> [DATA ROWS]

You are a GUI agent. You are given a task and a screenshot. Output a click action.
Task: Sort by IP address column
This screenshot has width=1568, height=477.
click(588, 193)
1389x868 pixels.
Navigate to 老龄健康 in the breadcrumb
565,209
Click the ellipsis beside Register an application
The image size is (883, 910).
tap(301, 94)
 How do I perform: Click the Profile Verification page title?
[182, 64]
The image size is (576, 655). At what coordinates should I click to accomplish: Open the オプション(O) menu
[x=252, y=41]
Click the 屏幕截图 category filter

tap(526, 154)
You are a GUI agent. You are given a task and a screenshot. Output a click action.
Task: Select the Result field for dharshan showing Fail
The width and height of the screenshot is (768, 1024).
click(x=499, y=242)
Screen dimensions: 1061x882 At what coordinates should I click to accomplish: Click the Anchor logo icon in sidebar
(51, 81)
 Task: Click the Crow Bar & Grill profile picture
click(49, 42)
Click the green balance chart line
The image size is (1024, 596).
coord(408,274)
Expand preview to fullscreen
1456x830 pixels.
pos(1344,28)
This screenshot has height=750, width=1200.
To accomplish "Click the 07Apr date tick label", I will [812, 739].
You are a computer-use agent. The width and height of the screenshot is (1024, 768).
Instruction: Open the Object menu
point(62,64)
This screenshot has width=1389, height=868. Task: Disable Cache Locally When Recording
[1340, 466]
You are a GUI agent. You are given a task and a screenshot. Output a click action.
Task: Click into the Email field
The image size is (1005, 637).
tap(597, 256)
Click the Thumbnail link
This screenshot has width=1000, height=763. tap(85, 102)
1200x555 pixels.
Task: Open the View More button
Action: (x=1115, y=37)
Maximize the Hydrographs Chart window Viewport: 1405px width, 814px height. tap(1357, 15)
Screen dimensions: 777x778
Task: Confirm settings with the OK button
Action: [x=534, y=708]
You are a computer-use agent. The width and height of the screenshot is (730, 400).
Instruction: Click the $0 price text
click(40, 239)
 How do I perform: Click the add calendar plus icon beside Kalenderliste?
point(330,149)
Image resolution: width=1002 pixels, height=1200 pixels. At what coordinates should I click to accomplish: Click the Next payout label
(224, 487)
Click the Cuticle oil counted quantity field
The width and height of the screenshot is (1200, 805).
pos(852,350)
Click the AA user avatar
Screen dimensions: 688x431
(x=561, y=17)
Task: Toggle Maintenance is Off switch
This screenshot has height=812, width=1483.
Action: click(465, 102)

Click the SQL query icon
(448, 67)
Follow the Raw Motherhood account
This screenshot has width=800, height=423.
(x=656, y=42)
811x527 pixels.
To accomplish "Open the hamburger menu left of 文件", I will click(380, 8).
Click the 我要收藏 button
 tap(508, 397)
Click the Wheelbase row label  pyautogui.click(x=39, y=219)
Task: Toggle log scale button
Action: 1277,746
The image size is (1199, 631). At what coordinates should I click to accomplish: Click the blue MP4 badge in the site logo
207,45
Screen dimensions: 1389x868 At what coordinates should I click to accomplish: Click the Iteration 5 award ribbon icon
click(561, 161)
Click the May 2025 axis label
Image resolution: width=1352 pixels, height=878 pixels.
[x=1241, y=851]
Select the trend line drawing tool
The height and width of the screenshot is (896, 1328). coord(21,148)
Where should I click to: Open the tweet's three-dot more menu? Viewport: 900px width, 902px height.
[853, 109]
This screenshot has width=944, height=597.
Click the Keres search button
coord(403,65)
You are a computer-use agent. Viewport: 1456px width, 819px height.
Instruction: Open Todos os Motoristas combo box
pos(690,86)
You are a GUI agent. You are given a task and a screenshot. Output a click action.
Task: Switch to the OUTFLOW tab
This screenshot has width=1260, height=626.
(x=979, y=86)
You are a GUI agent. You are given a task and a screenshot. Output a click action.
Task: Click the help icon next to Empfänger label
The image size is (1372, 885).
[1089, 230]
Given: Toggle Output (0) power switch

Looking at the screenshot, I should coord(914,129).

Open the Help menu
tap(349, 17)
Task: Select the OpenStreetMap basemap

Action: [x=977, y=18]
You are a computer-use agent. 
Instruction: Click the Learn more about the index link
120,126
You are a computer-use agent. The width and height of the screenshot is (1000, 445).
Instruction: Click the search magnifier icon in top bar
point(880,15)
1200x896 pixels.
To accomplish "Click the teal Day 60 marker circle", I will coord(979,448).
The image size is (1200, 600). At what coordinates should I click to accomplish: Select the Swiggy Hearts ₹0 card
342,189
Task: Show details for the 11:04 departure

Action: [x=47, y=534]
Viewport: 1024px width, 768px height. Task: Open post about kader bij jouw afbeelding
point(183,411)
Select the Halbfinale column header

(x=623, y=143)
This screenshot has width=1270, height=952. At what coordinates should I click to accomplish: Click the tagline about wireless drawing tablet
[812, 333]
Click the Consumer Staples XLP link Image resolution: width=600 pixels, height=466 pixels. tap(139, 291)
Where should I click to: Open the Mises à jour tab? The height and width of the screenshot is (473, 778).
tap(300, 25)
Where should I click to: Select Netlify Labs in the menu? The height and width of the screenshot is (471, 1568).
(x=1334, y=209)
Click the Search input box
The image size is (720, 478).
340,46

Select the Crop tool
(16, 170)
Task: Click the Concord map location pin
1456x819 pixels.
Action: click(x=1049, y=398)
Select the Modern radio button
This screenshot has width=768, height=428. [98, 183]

> [GIVEN INSTRUCTION]
Repeat the marked lines from all of the records above, without any changes.

> [EXERCISE RESPONSE]
You are a GUI agent. You are given a task and a screenshot. Output a click action.
Task: Sort by IP address column
This screenshot has width=1568, height=477.
click(588, 193)
1389x868 pixels.
Navigate to 老龄健康 in the breadcrumb
565,209
Click the ellipsis beside Register an application
The image size is (883, 910).
tap(301, 94)
 How do I perform: Click the Profile Verification page title?
[182, 64]
The image size is (576, 655). At what coordinates should I click to accomplish: Open the オプション(O) menu
[x=252, y=41]
Click the 屏幕截图 category filter

tap(526, 154)
You are a GUI agent. You are given a task and a screenshot. Output a click action.
Task: Select the Result field for dharshan showing Fail
The width and height of the screenshot is (768, 1024).
click(x=499, y=242)
Screen dimensions: 1061x882 At what coordinates should I click to accomplish: Click the Anchor logo icon in sidebar
(51, 81)
 Task: Click the Crow Bar & Grill profile picture
click(49, 42)
Click the green balance chart line
The image size is (1024, 596).
coord(408,274)
Expand preview to fullscreen
1456x830 pixels.
pos(1344,28)
This screenshot has height=750, width=1200.
To accomplish "Click the 07Apr date tick label", I will [812, 739].
You are a computer-use agent. The width and height of the screenshot is (1024, 768).
Instruction: Open the Object menu
point(62,64)
This screenshot has width=1389, height=868. Task: Disable Cache Locally When Recording
[1340, 466]
You are a GUI agent. You are given a task and a screenshot. Output a click action.
Task: Click into the Email field
The image size is (1005, 637).
tap(597, 256)
Click the Thumbnail link
This screenshot has width=1000, height=763. tap(85, 102)
1200x555 pixels.
Task: Open the View More button
Action: (x=1115, y=37)
Maximize the Hydrographs Chart window Viewport: 1405px width, 814px height. tap(1357, 15)
Screen dimensions: 777x778
Task: Confirm settings with the OK button
Action: [x=534, y=708]
You are a computer-use agent. The width and height of the screenshot is (730, 400).
Instruction: Click the $0 price text
click(40, 239)
 How do I perform: Click the add calendar plus icon beside Kalenderliste?
point(330,149)
Image resolution: width=1002 pixels, height=1200 pixels. At what coordinates should I click to accomplish: Click the Next payout label
(224, 487)
Click the Cuticle oil counted quantity field
The width and height of the screenshot is (1200, 805).
pos(852,350)
Click the AA user avatar
Screen dimensions: 688x431
(x=561, y=17)
Task: Toggle Maintenance is Off switch
This screenshot has height=812, width=1483.
Action: click(465, 102)

Click the SQL query icon
(448, 67)
Follow the Raw Motherhood account
This screenshot has width=800, height=423.
(x=656, y=42)
811x527 pixels.
To accomplish "Open the hamburger menu left of 文件", I will click(380, 8).
Click the 我要收藏 button
 tap(508, 397)
Click the Wheelbase row label  pyautogui.click(x=39, y=219)
Task: Toggle log scale button
Action: 1277,746
The image size is (1199, 631). At what coordinates should I click to accomplish: Click the blue MP4 badge in the site logo
207,45
Screen dimensions: 1389x868 At what coordinates should I click to accomplish: Click the Iteration 5 award ribbon icon
click(561, 161)
Click the May 2025 axis label
Image resolution: width=1352 pixels, height=878 pixels.
[x=1241, y=851]
Select the trend line drawing tool
The height and width of the screenshot is (896, 1328). coord(21,148)
Where should I click to: Open the tweet's three-dot more menu? Viewport: 900px width, 902px height.
[853, 109]
This screenshot has width=944, height=597.
Click the Keres search button
coord(403,65)
You are a computer-use agent. Viewport: 1456px width, 819px height.
Instruction: Open Todos os Motoristas combo box
pos(690,86)
You are a GUI agent. You are given a task and a screenshot. Output a click action.
Task: Switch to the OUTFLOW tab
This screenshot has width=1260, height=626.
(x=979, y=86)
You are a GUI agent. You are given a task and a screenshot. Output a click action.
Task: Click the help icon next to Empfänger label
The image size is (1372, 885).
[1089, 230]
Given: Toggle Output (0) power switch

Looking at the screenshot, I should coord(914,129).

Open the Help menu
tap(349, 17)
Task: Select the OpenStreetMap basemap

Action: [x=977, y=18]
You are a computer-use agent. 
Instruction: Click the Learn more about the index link
120,126
You are a computer-use agent. The width and height of the screenshot is (1000, 445).
Instruction: Click the search magnifier icon in top bar
point(880,15)
1200x896 pixels.
To accomplish "Click the teal Day 60 marker circle", I will coord(979,448).
The image size is (1200, 600). At what coordinates should I click to accomplish: Select the Swiggy Hearts ₹0 card
342,189
Task: Show details for the 11:04 departure

Action: [x=47, y=534]
Viewport: 1024px width, 768px height. Task: Open post about kader bij jouw afbeelding
point(183,411)
Select the Halbfinale column header

(x=623, y=143)
This screenshot has width=1270, height=952. At what coordinates should I click to accomplish: Click the tagline about wireless drawing tablet
[812, 333]
Click the Consumer Staples XLP link Image resolution: width=600 pixels, height=466 pixels. tap(139, 291)
Where should I click to: Open the Mises à jour tab? The height and width of the screenshot is (473, 778).
tap(300, 25)
Where should I click to: Select Netlify Labs in the menu? The height and width of the screenshot is (471, 1568).
(x=1334, y=209)
Click the Search input box
The image size is (720, 478).
340,46

Select the Crop tool
(16, 170)
Task: Click the Concord map location pin
1456x819 pixels.
Action: click(x=1049, y=398)
Select the Modern radio button
This screenshot has width=768, height=428. [98, 183]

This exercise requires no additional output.